Non-binary activists felt besmirched: gray areas of sexuality is new news? Wynn’s sentiments triggered a hellacious backlash from online activists, which she’s experienced before, except this time, her Twitter account was suddenly deleted. In response to that, the entire open-minded, “woke leftist internet” on YouTube, Reddit and elsewhere, assuming that Wynn had deleted her account owing to the “dogpiling” abuse, exploded with condemnation of identitarian activists. The common complaint voiced by her defenders was that Wynn may not be perfect, but at least she’s helped spread a lot of awareness about what life is like for non-cis people. That’s true, and she’s also made people think about a lot of other delicate questions that the mainstream media wouldn’t touch with a forty-foot pole.
Not that you wouldn’t have guessed, but things got even weirder after Wynn’s Twitter account disappeared.
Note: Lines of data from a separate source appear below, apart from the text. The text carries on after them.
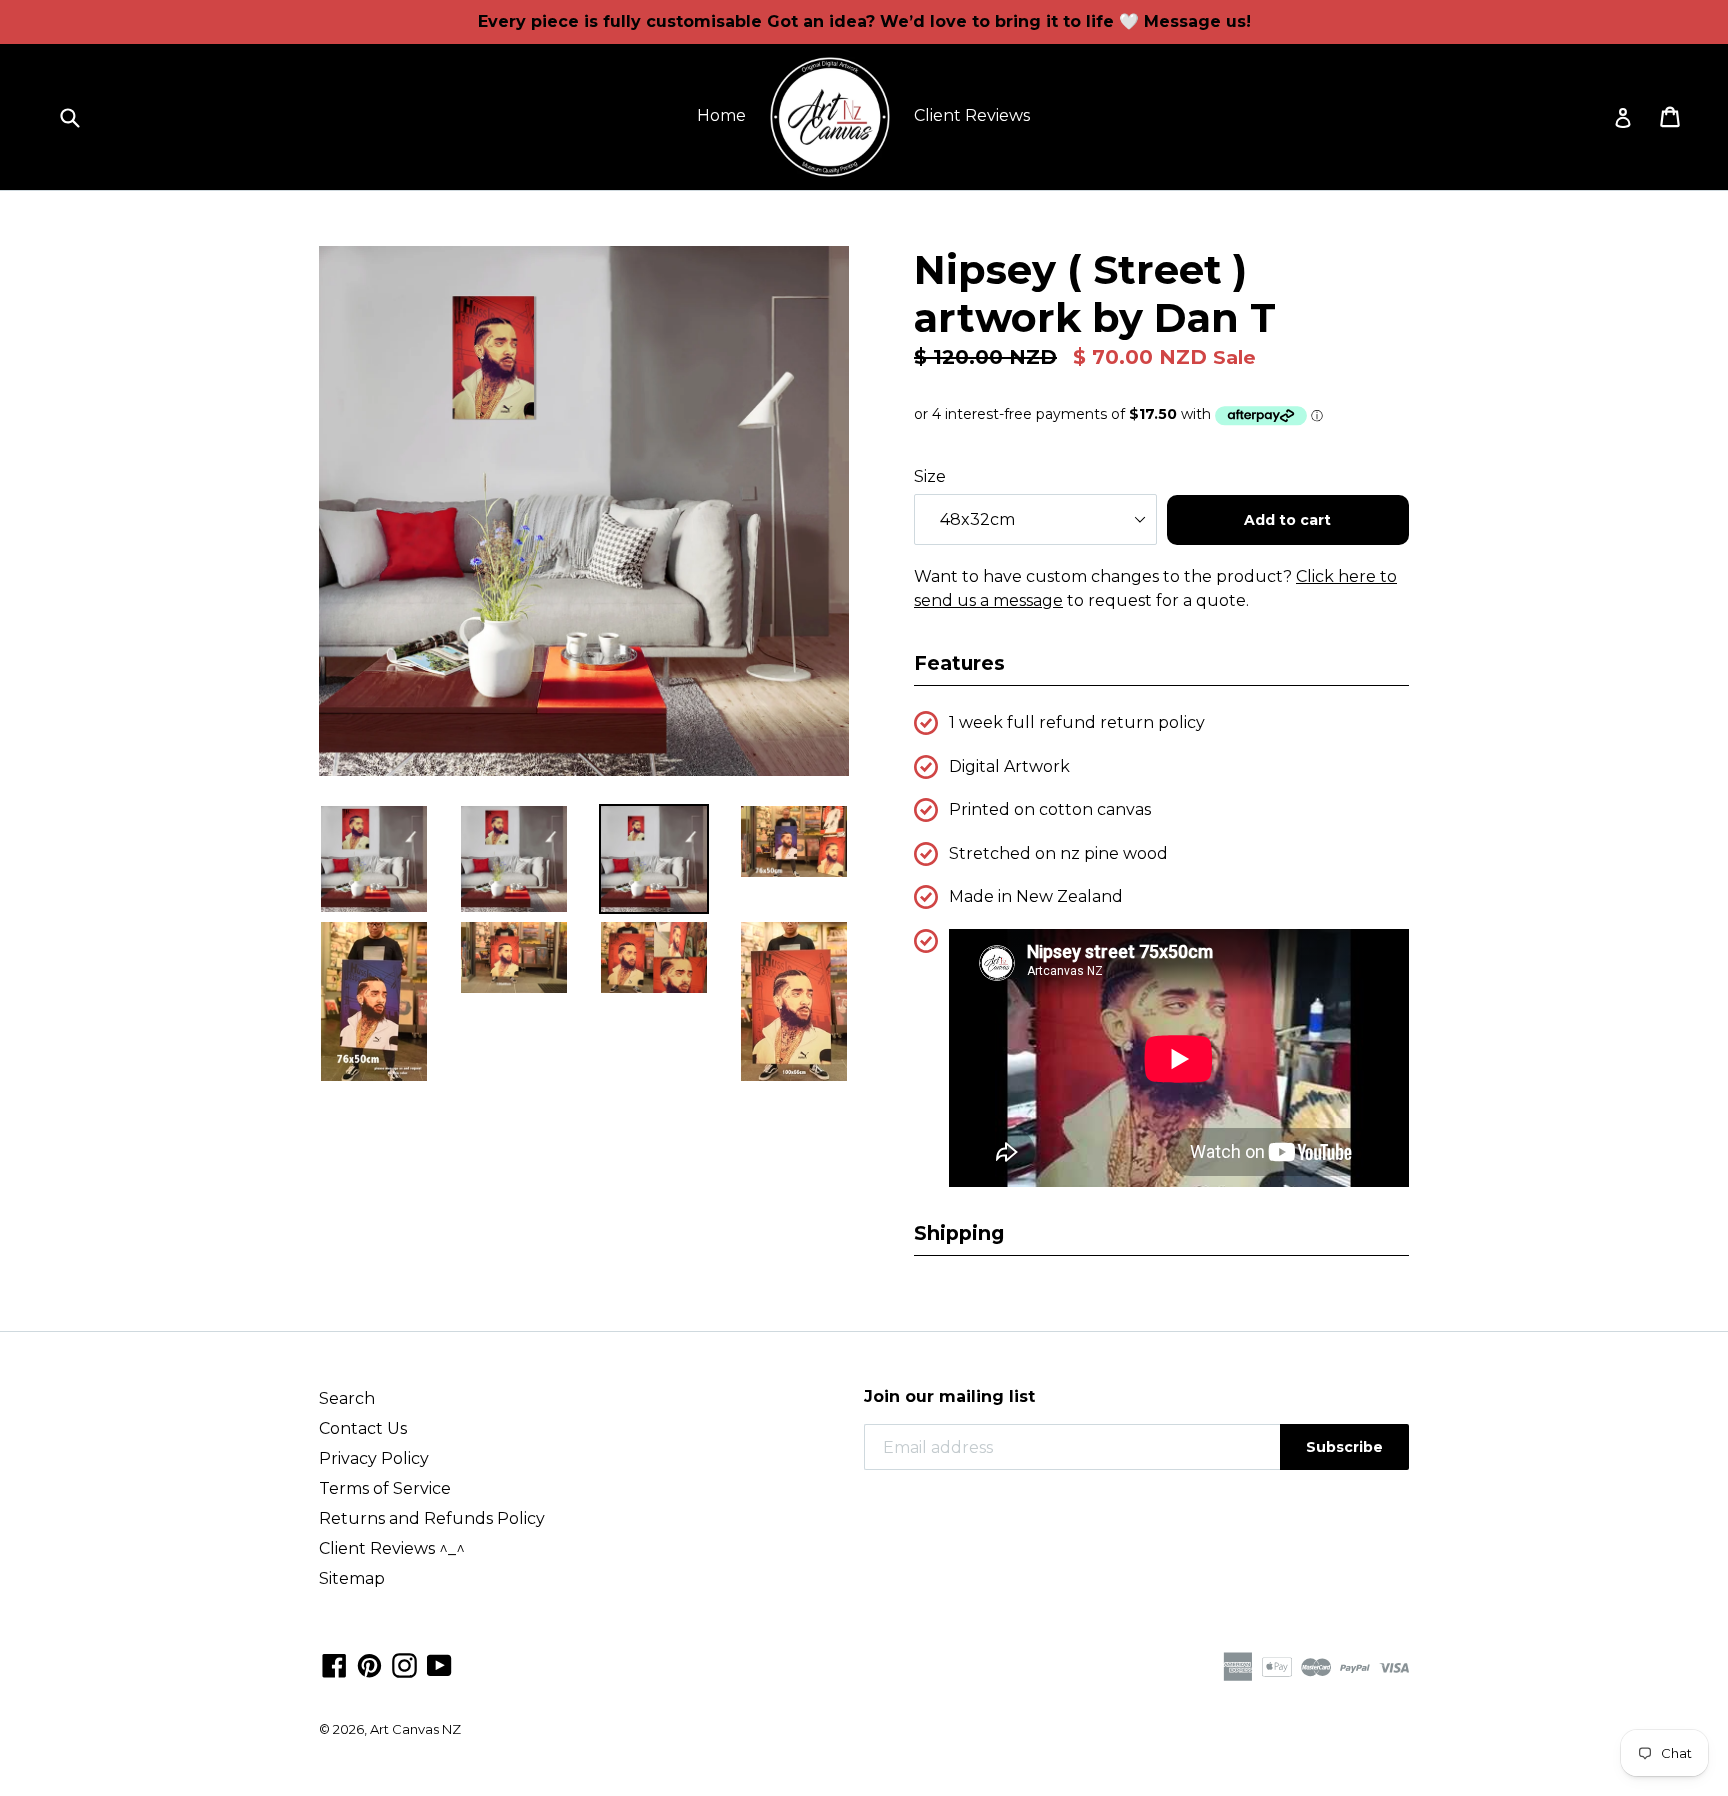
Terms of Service (385, 1488)
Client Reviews (972, 115)
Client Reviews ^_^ (392, 1548)
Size (930, 476)
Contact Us (363, 1428)
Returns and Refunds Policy (432, 1518)
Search (347, 1398)
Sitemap (352, 1578)
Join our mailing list (949, 1396)
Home (721, 115)
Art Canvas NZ (415, 1729)
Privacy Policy (374, 1458)
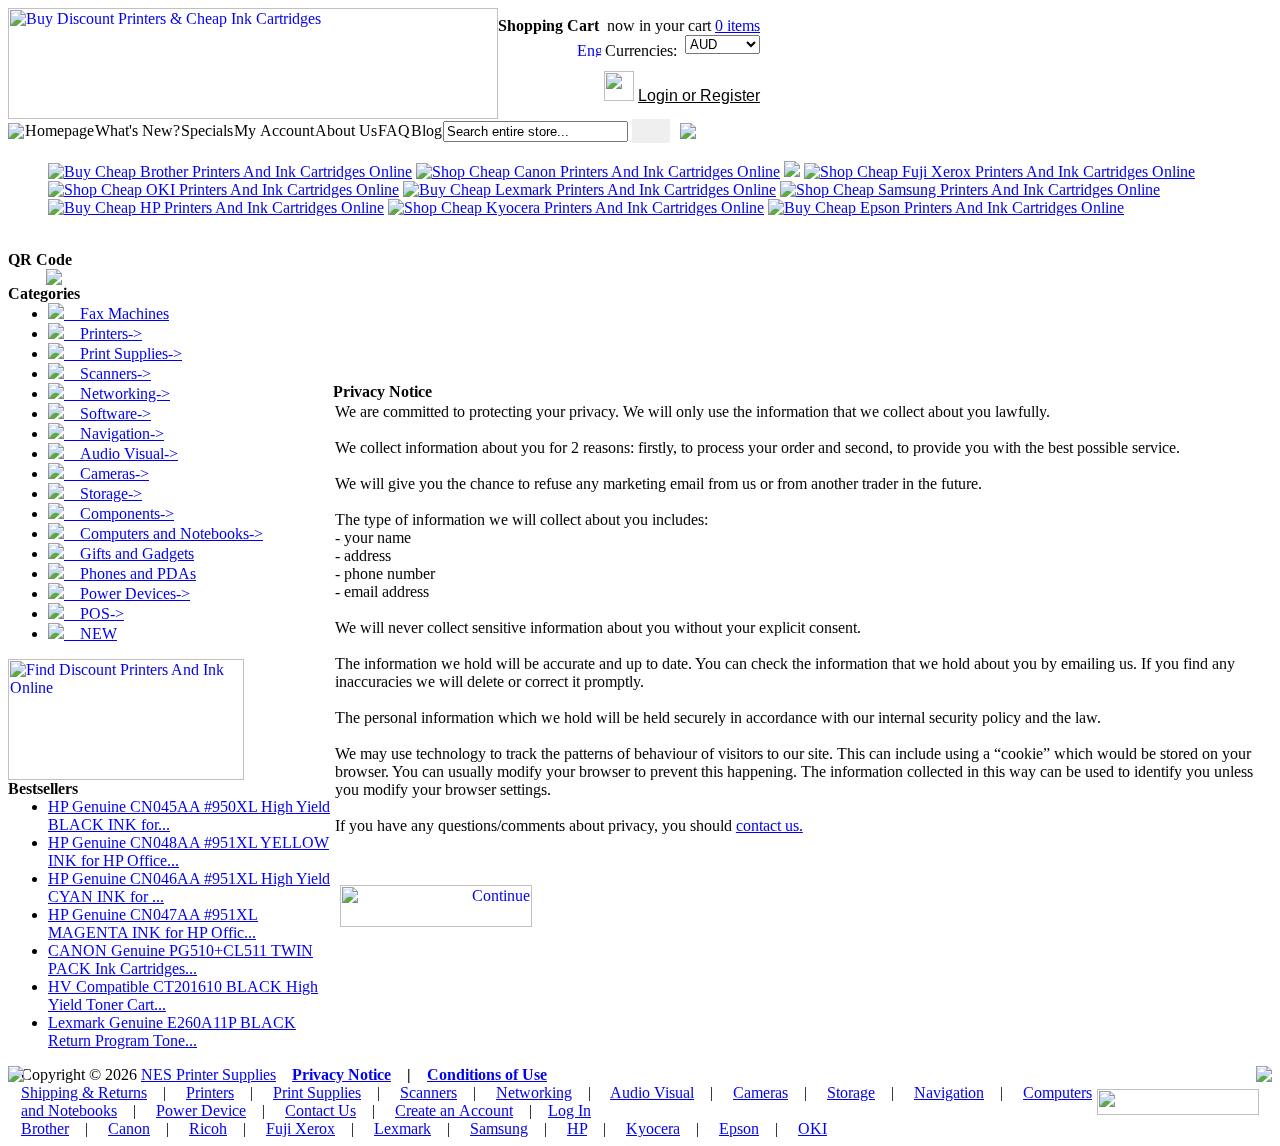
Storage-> (103, 493)
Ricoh (208, 1128)
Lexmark (402, 1128)
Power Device (201, 1110)
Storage (851, 1092)
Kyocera (653, 1128)
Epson (739, 1128)
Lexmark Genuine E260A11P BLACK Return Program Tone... (172, 1031)
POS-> (94, 613)
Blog (426, 130)
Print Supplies (317, 1092)
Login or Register (699, 95)
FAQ (394, 130)
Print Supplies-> (123, 353)
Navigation (949, 1092)
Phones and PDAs (130, 573)
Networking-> (117, 393)
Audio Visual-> (121, 453)
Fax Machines (116, 313)
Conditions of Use (487, 1074)
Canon (129, 1128)
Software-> (107, 413)
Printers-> (103, 333)
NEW (90, 633)
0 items (737, 25)
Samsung (499, 1128)
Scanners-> (107, 373)
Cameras (760, 1092)
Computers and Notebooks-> (163, 533)
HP (577, 1128)
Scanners (428, 1092)
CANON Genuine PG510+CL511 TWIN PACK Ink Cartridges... (180, 959)
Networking (534, 1092)
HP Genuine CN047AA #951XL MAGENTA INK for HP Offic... (153, 923)
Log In (569, 1110)
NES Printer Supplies (208, 1074)
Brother (45, 1128)
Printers (210, 1092)
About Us (346, 130)
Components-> (119, 513)
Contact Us (320, 1110)
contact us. (769, 825)
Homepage (59, 130)
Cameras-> (106, 473)
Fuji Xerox (300, 1128)
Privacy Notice (341, 1074)
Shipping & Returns (84, 1092)
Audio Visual (652, 1092)
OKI (812, 1128)
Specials (207, 130)
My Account (274, 130)
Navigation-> (114, 433)
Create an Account (454, 1110)
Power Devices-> (127, 593)
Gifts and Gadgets (129, 553)
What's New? (137, 130)
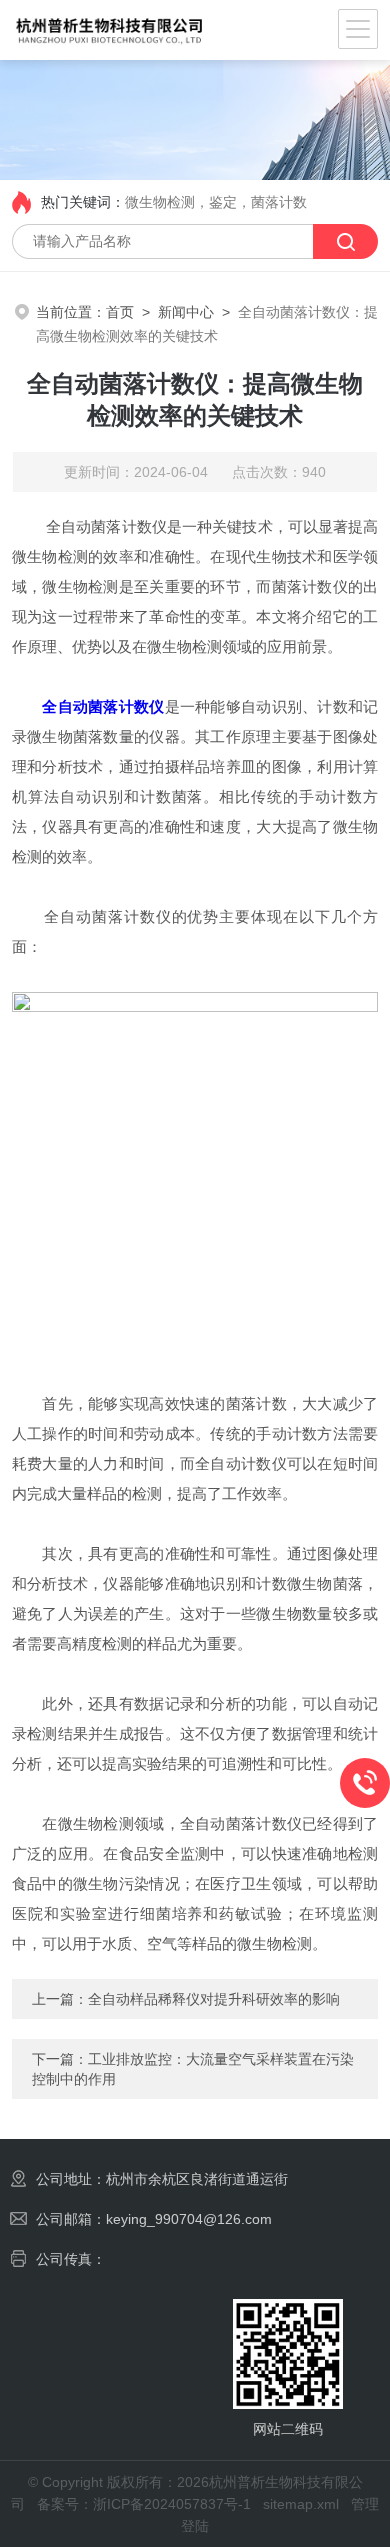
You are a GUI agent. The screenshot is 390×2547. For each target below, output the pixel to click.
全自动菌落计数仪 (103, 706)
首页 (120, 312)
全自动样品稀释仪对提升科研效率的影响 (214, 1999)
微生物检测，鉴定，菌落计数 (216, 202)
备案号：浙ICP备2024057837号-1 (144, 2504)
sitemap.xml (301, 2504)
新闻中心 (186, 312)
On September 7th, a new ”ContraPoints” Twitter account came online, under a new user ID, @realNatalieWynn. The pinned tweet claimed that her account had been hacked. That’s a standard my-dog-ate-it-style excuse for internet users who’ve found themselves on the losing end of a flame war on one platform/forum or another, and the very timing of it (in the past, internet trolls and “flamers” considered a full week of absence from a discussion space a sure sign that the user had been so humiliated by an uncomfortable exchange that they’d been “officially spanked” into temporary hiding) was a bit suspicious.
Even more suspicious, though, was the fact that “Wynn” had added a link to an “Amazon wish list” to her Twitter account’s intro section, pointing to a page of products on Amazon.com that supporters could buy and have shipped to her (the list included photographic equipment and Sephora gift cards). The consensus among Twitter users who visited this new account was that it was a fake, a fact corroborated when Wynn returned to Twitter, posting under a new account that’s “managed by an assistant.”
The real Wynn, it turned out, wasn’t hacked, she was weary of the negativity she was experiencing on Twitter. Now, if she had been hacked, it wouldn’t necessarily have been perpetrated by enraged liberal trolls. Any hack — maybe even a major part of the mob attack itself — could have been the work of alt-right or conservative groups who’d had enough of losing new recruits to Wynn’s incessant sense-making.
That’s how volatile and unintelligible the internet is. Every incident has a “multi-dimensional chess” angle to it. If a hack had been perpetrated by a leftist, many would have considered it a major mistake on that person’s part. Wynn is a breath of fresh air, even a lifesaver, to many people in the trans community and beyond. Despite that, though, every sacred cow has its deniers, especially now, and Wynn has a house-sized target on her back.
So now comes the hard part. Going forward, will Wynn apologize to pronoun purists and non-binaries, or will she gently stand her ground, suffer the slings and arrows, and wait for the Trump Reich to end so that all leftists can drop their crippling burden of anger and shame and engage in normal, constructive, mutually edifying discourse for a change?